> [What the task asks] In the entries below, which lines run from the one with "You are a computer-use agent. The image" through the one with "Task: Click the network package folder icon"? Repeat exactly those, both included, and no pictures.

BEGIN

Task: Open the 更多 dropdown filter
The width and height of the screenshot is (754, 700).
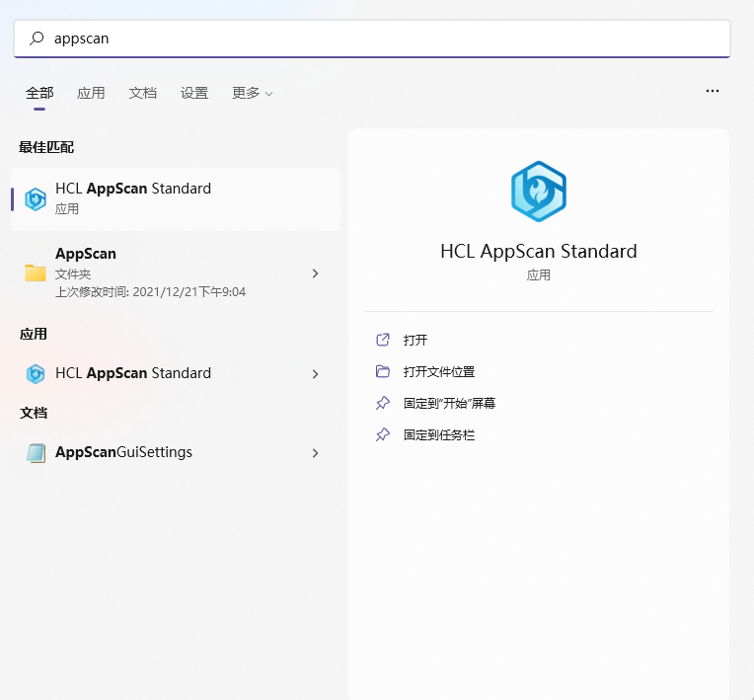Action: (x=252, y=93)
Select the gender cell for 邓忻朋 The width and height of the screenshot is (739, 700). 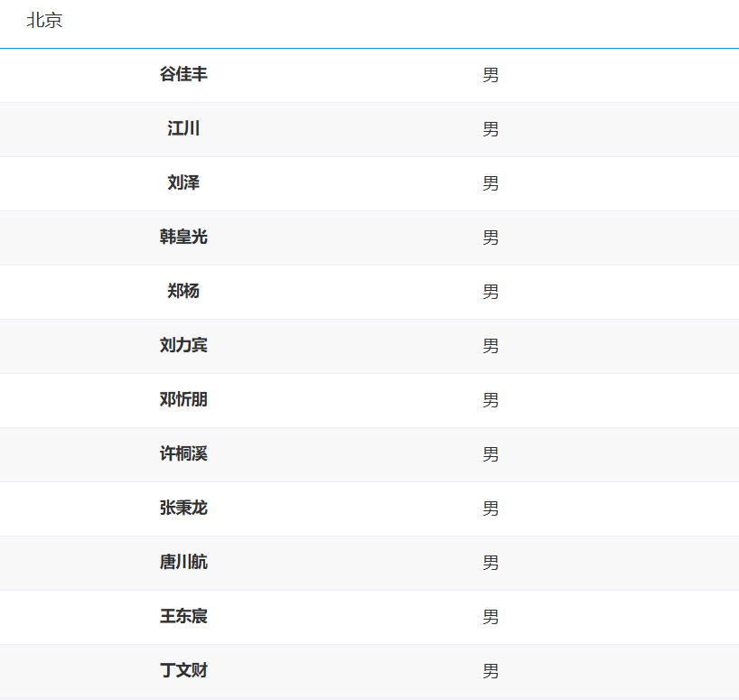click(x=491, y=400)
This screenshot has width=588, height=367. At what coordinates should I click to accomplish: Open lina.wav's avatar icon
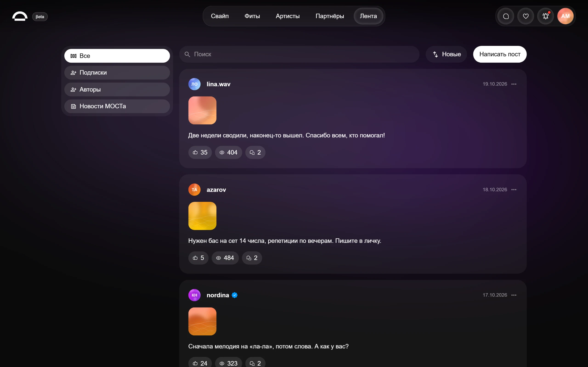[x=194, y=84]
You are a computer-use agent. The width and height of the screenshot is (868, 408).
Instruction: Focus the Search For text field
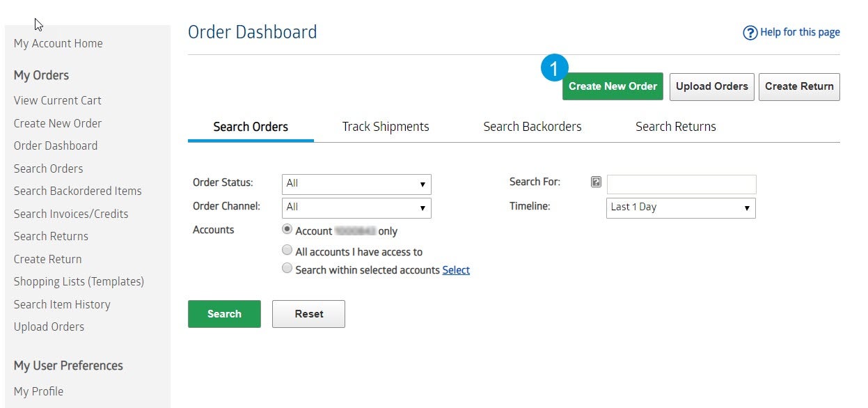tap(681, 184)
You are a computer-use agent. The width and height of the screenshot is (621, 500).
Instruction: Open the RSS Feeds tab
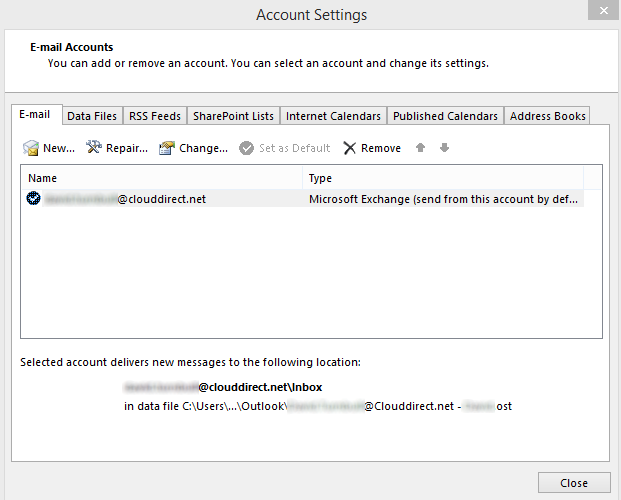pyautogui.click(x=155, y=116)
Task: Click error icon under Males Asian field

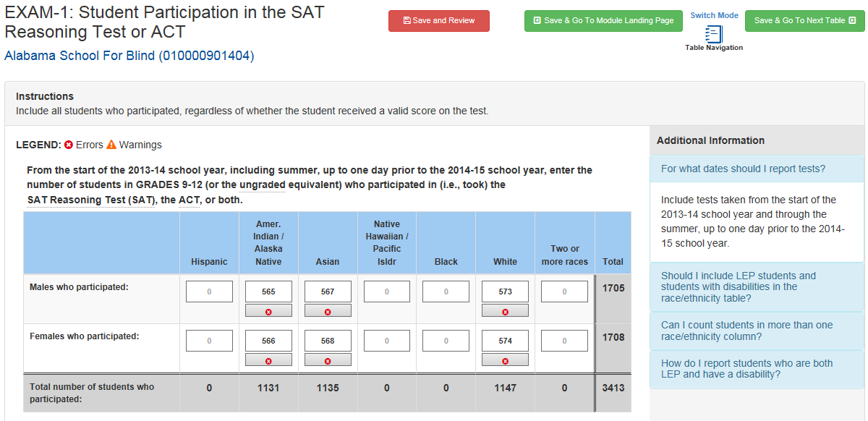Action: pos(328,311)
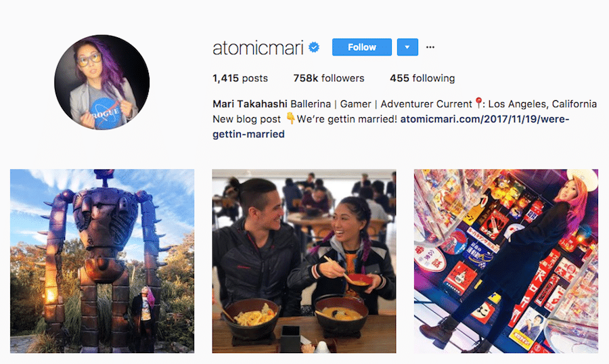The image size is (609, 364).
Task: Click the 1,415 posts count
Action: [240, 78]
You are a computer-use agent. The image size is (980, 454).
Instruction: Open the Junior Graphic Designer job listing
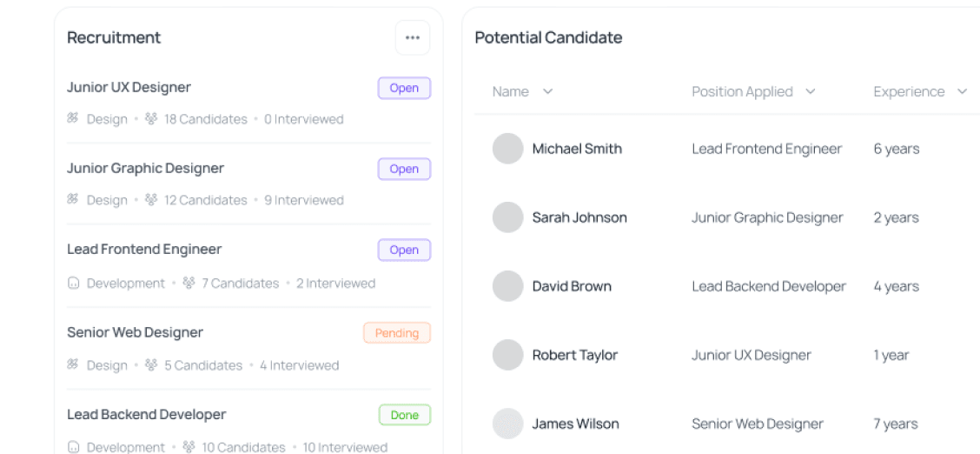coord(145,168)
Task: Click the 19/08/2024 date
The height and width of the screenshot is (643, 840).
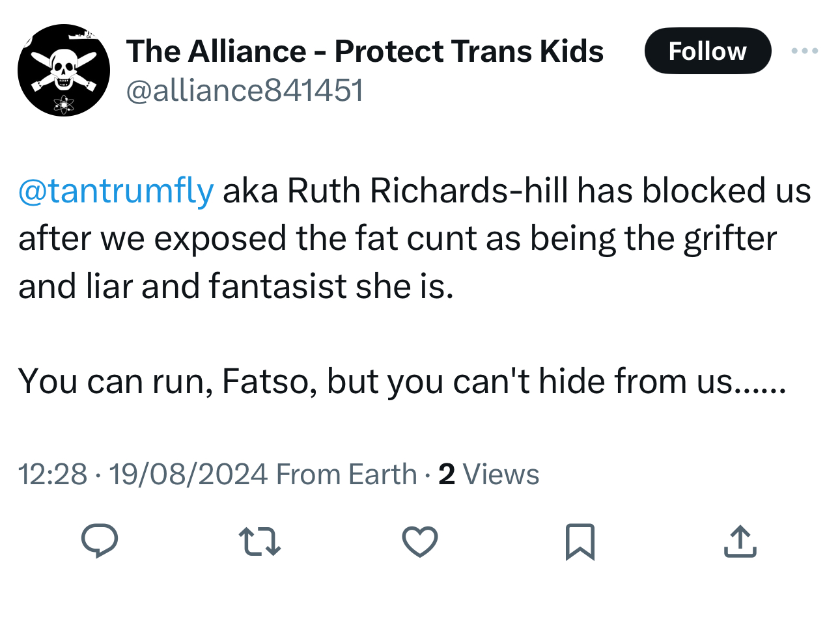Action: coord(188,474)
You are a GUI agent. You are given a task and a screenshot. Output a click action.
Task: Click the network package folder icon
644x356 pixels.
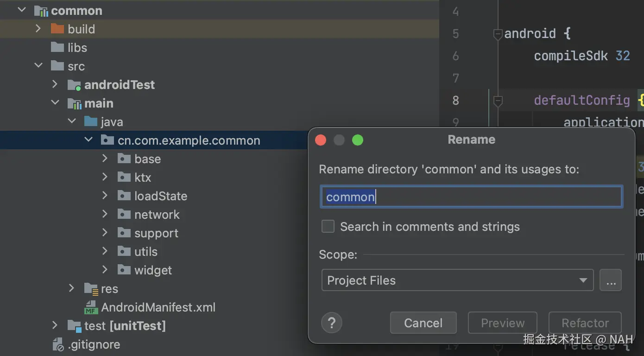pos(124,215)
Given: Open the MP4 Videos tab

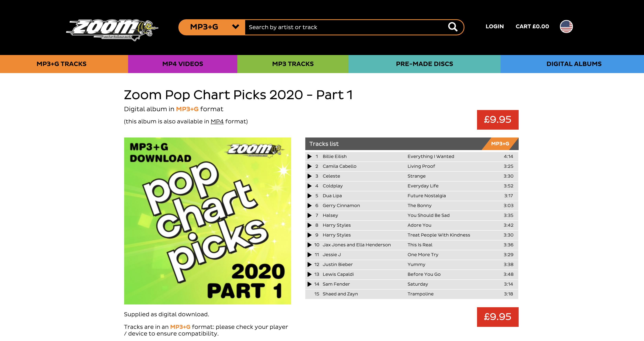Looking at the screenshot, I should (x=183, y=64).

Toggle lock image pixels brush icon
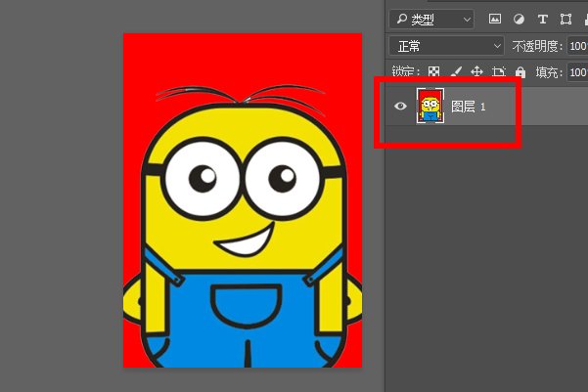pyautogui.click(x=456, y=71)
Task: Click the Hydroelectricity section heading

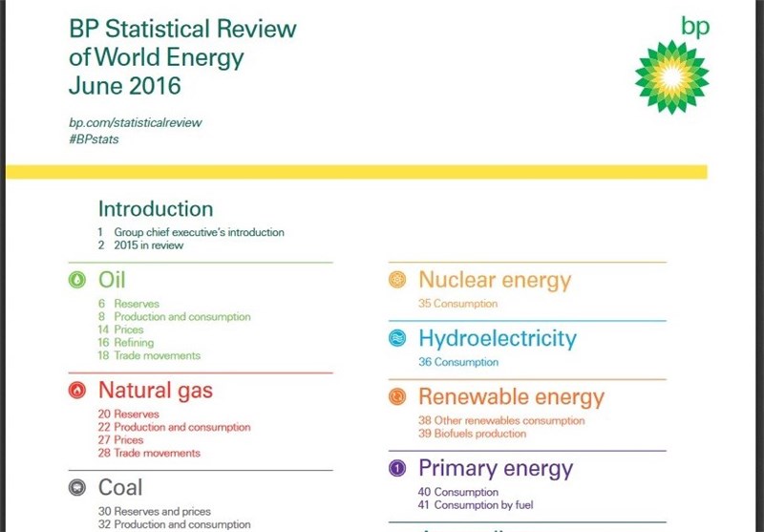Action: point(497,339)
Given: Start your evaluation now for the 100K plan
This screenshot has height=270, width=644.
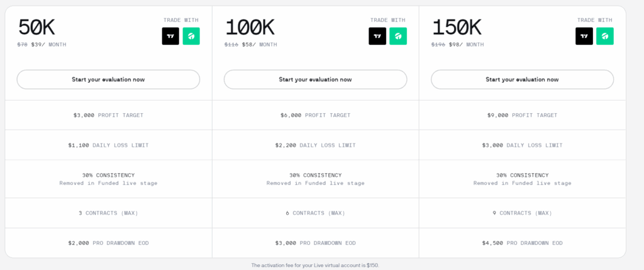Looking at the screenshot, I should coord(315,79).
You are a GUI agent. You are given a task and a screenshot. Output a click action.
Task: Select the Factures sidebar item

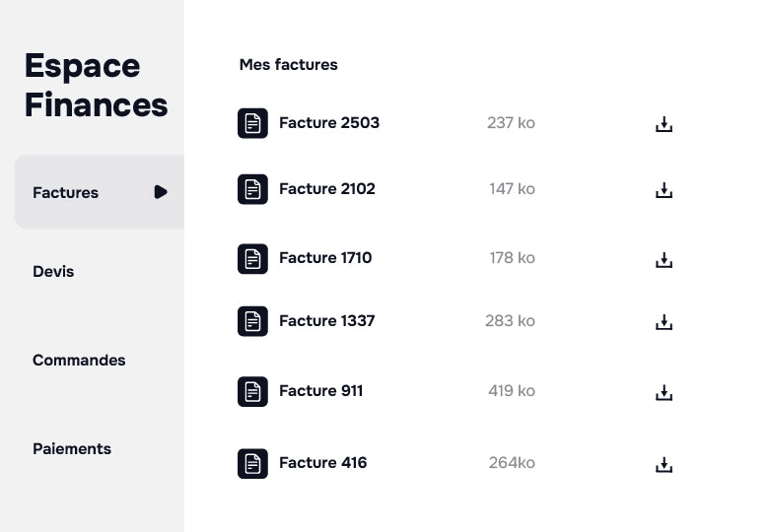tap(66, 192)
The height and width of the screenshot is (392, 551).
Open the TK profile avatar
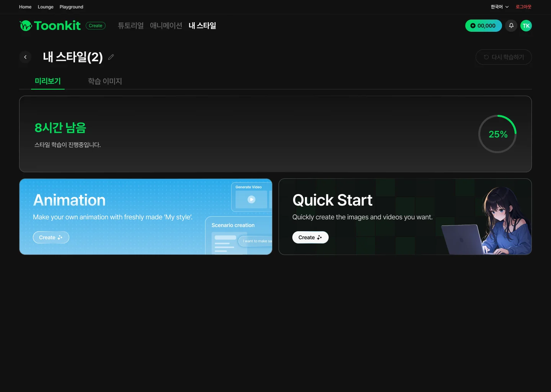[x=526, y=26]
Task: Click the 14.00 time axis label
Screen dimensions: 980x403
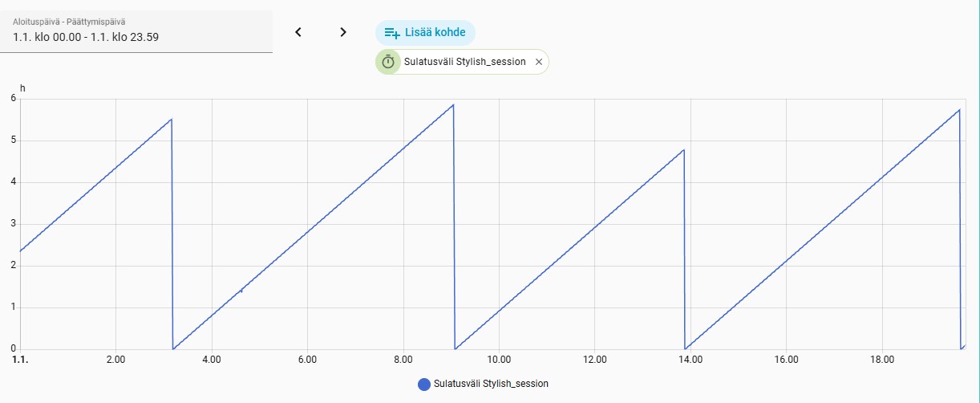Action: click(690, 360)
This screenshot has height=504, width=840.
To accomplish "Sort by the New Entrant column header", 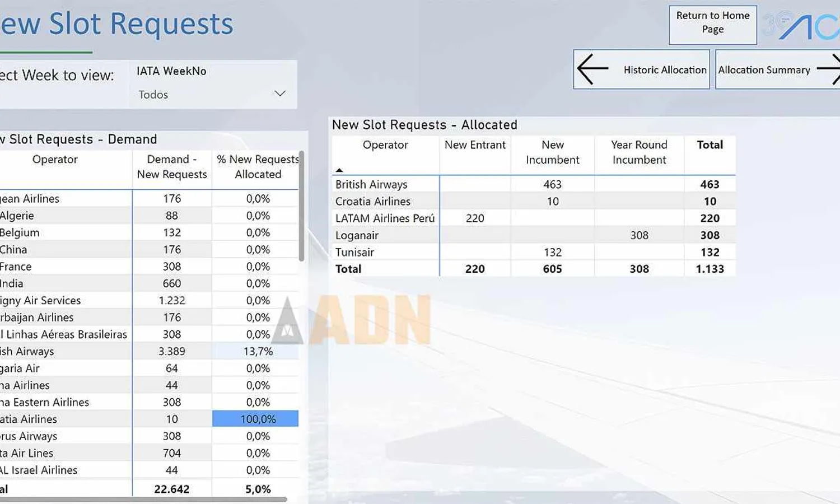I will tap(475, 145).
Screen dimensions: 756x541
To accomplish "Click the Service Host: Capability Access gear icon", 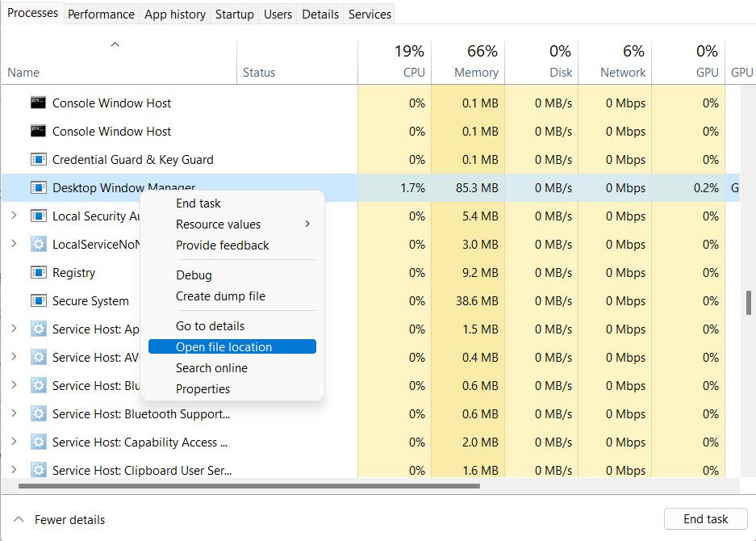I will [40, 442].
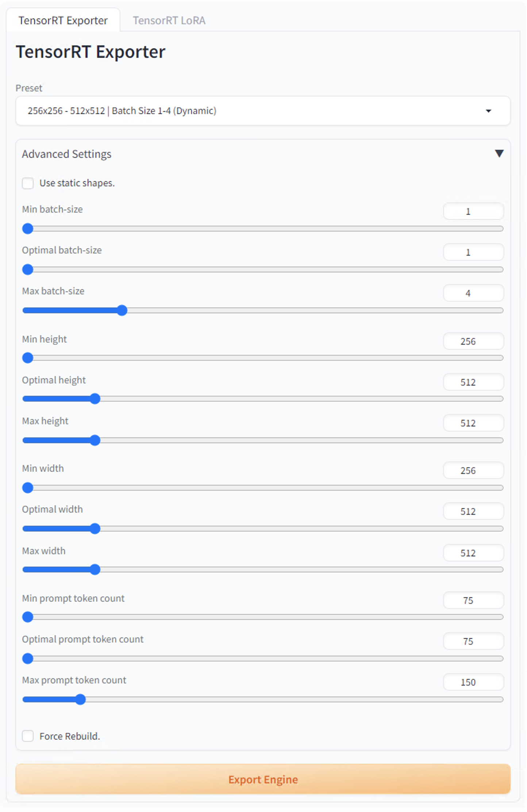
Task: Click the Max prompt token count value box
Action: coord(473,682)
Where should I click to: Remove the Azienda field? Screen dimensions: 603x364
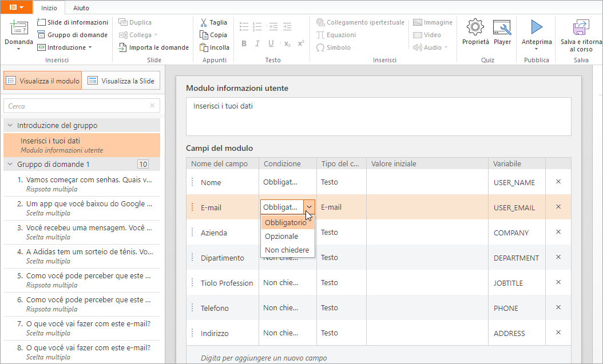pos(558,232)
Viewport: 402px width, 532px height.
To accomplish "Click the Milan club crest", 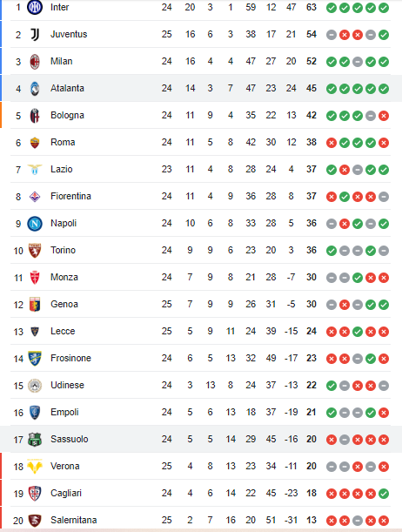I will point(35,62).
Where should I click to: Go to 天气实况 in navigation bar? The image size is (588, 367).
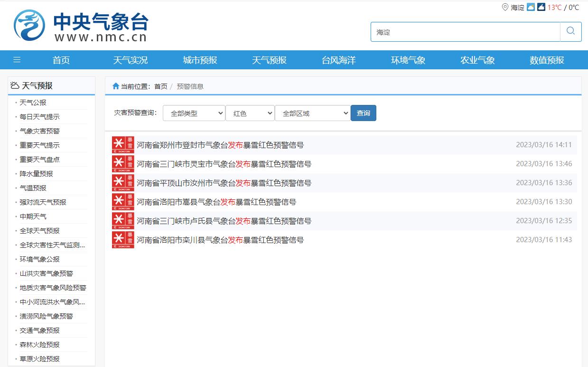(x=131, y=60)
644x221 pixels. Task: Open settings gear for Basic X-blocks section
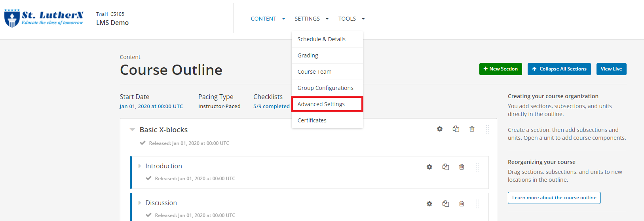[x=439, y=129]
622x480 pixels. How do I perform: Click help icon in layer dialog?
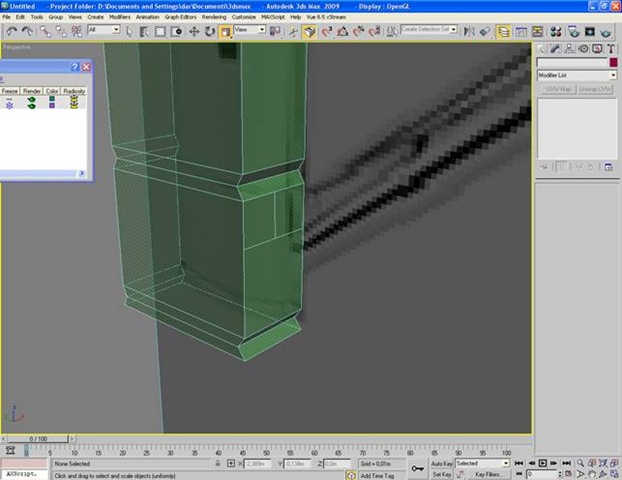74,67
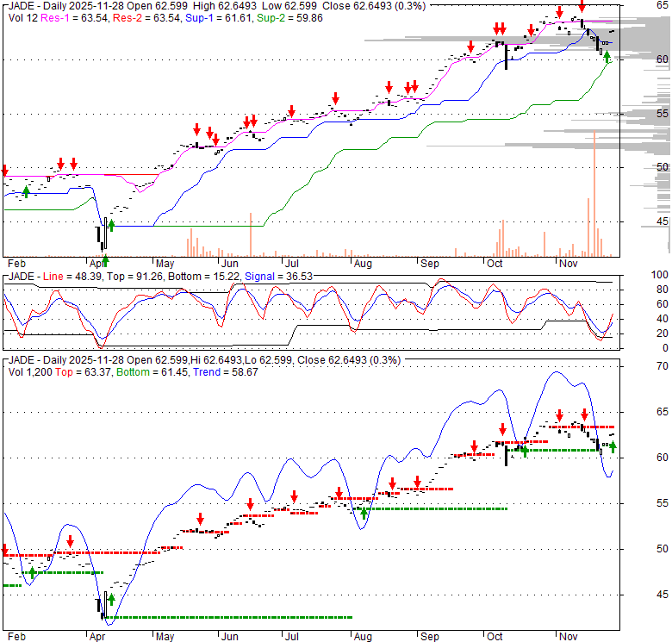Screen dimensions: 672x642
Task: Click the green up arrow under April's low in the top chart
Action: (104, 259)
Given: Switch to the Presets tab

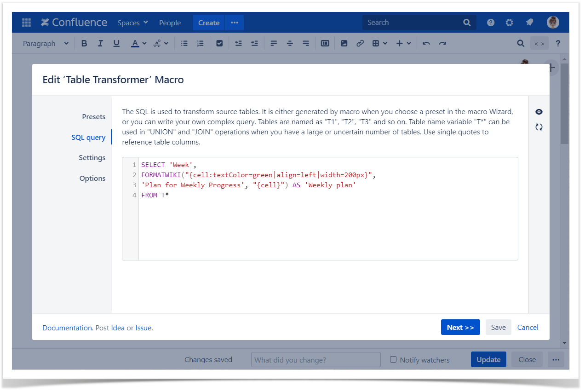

END

> [Output]
You are a computer-use agent. The image size is (980, 454).
Instruction: Open the Junior Graphic Designer job listing
coord(145,168)
Task: Click the 19/08/2024 date
The height and width of the screenshot is (643, 840).
Action: coord(188,474)
You are a GUI agent. You are given a task and a screenshot. Output a click action.
Task: Click the network package folder icon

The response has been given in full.